My eyes turned to stone first. I felt the weight spread across my face. I started to scream but it died in an instant as my mouth, my teeth, my tongue, the lining of my throat, all turned to stone. It spread across my skin like a wildfire that left every inch of me hard and grey beneath my leather armour and clothing. Frozen, half-standing in an awkward crouch, hands raised and face contorted in terror.

I thought I was dead. I should have been dead. I couldn’t move, I couldn’t blink, I couldn’t breathe. My body was cold and heavy, unfeeling stone. But somehow I could still see, I could still think. Impossible, it was impossible. Maybe more impossible than being turned to stone by a stare in the first place.

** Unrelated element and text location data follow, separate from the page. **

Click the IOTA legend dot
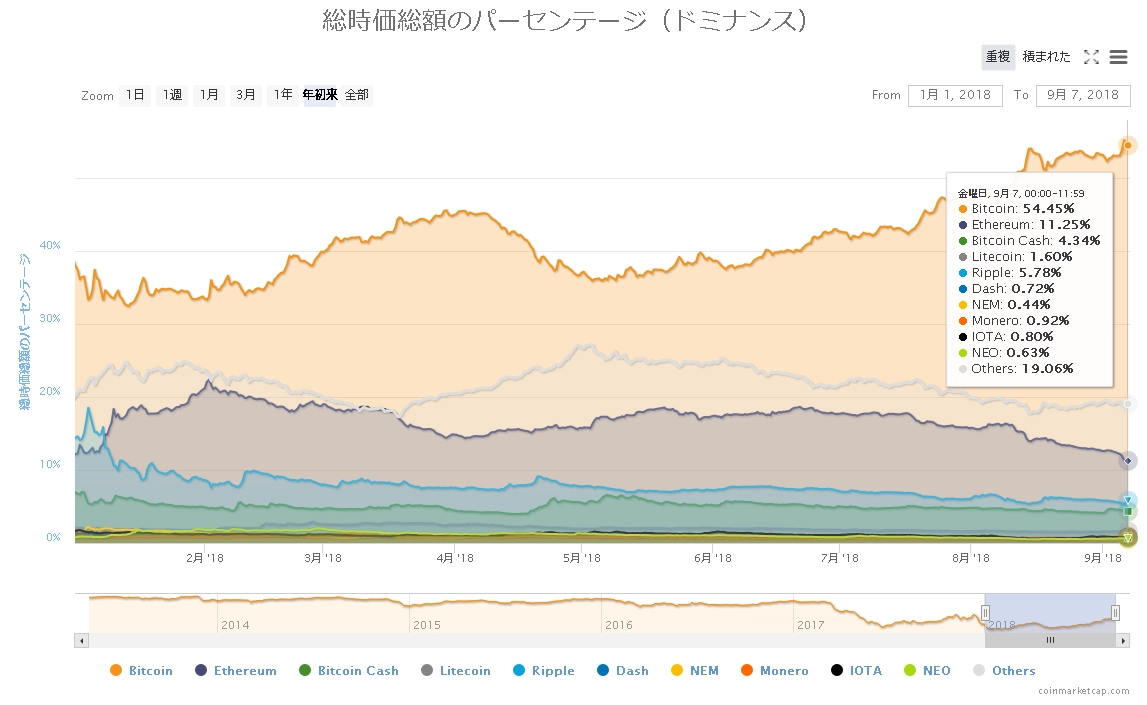This screenshot has height=705, width=1147. pos(837,671)
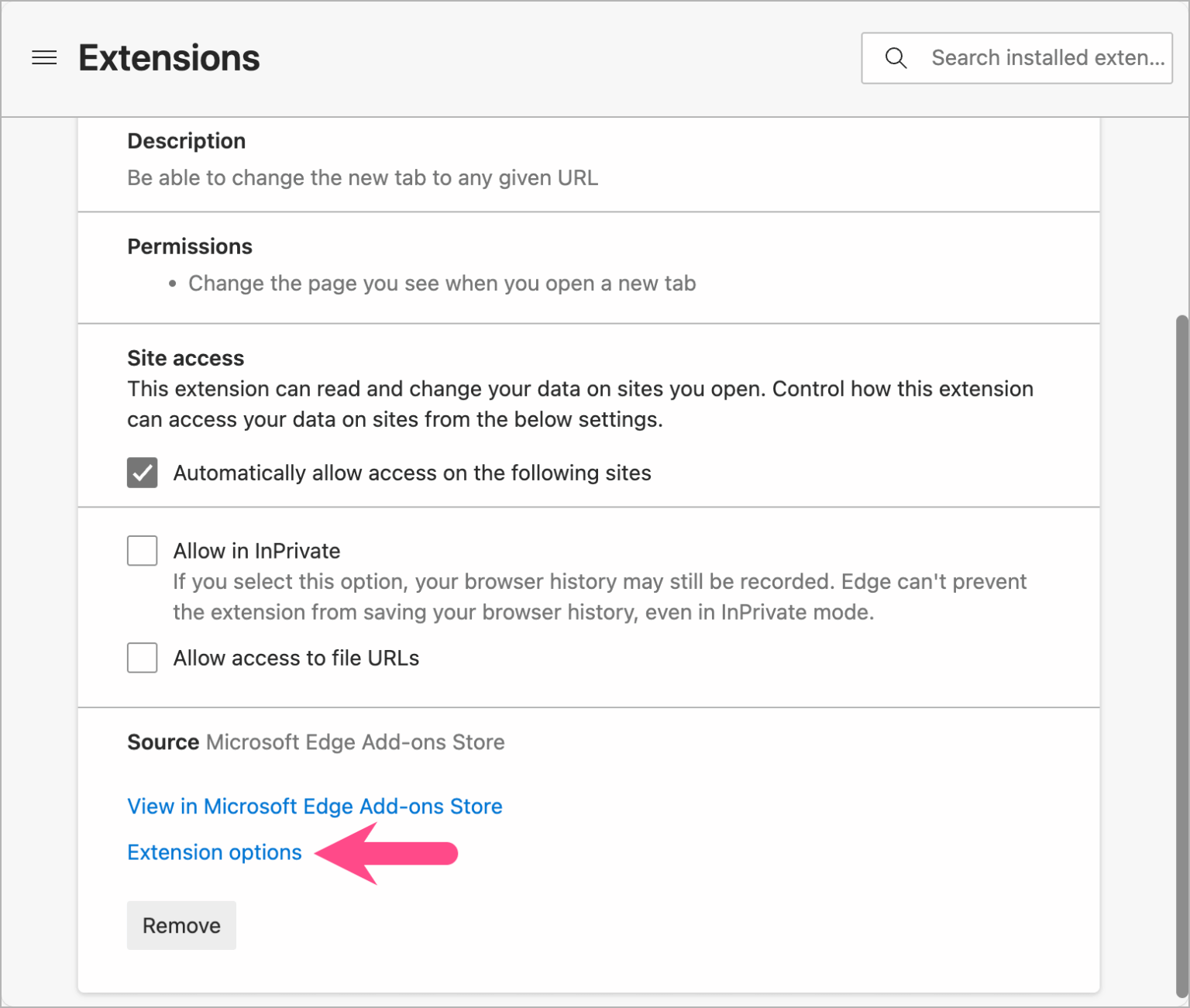Image resolution: width=1190 pixels, height=1008 pixels.
Task: Click the InPrivate browser history warning text
Action: [599, 597]
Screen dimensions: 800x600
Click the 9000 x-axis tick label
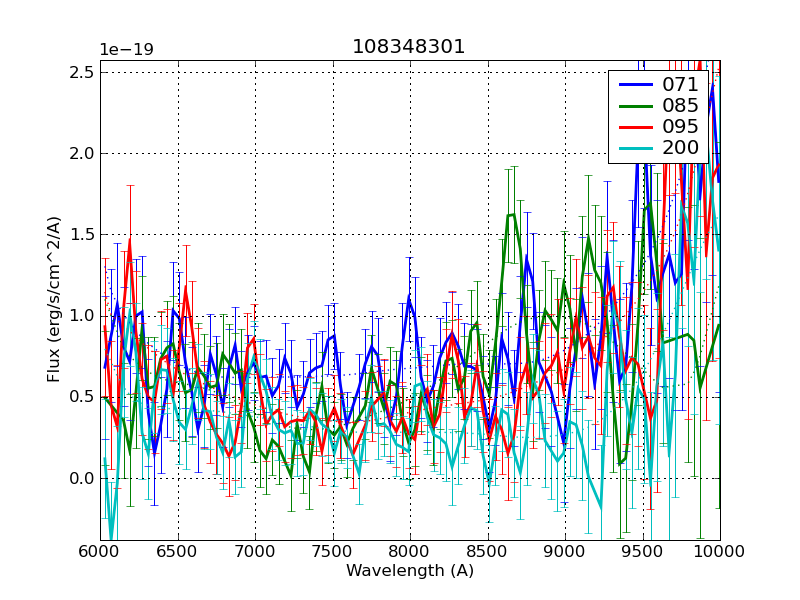click(x=565, y=553)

The gorgon swayed backward, and then whipped around with snakelike quickness to sweep the room. Nothing moved. All the other soldiers were either dead or turned to stone, like me. She hunted among them to be sure, tossing aside shields and dead men.

I wanted to scream but I couldn’t. I couldn’t even inhale. My heart should have been racing but I could no longer feel any kind of rhythm in my chest.

Whoever had survived, no one came back for us. Sunlight moved across the cratered openings in the temple’s roof then those gaps went dark. The gorgon returned to some other part of the ruins, leaving me alone with the rest of the statues. Trapped, staring, unblinking, unable to move. I felt only a vague discomfort but really I felt very little at all. I was stuck inside my own mind. I prayed to die. I prayed to go insane, wishing more than anything that madness would allow me to take leave of my senses. I raged and I screamed, silently, inside my head, and I begged and I pleaded with the gods and I cried without tears.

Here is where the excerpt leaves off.